* Work required *
Scan the data below and copy each line where "agent" occurs.

Segment Open

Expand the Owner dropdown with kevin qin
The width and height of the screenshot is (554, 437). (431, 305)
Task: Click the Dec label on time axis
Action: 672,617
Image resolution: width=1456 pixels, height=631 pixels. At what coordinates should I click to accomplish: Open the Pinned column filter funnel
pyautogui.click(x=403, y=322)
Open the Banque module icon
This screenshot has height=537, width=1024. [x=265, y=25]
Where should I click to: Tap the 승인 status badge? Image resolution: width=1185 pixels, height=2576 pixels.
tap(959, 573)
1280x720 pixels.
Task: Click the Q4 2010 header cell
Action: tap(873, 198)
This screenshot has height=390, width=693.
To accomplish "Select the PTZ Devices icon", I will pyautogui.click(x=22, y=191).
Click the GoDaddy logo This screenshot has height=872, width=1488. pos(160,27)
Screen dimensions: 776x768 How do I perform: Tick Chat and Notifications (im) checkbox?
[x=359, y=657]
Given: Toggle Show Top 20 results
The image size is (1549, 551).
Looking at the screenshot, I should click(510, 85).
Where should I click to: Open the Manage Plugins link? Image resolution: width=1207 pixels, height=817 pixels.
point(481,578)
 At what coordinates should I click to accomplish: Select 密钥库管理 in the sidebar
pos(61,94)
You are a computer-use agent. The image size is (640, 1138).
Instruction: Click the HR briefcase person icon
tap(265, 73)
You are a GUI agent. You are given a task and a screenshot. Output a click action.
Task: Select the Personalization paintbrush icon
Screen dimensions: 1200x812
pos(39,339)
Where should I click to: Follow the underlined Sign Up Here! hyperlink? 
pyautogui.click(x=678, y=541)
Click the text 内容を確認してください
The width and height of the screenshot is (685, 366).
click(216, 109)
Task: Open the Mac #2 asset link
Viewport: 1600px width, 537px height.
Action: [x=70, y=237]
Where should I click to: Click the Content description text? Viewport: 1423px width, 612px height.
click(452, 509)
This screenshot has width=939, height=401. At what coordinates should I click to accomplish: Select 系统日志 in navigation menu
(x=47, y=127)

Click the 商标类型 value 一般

Segment Closed

* Result for this exercise *
You are a computer-use agent. The image size is (640, 1138).
You are a GUI agent. You are given a task and a screenshot. Output a click action.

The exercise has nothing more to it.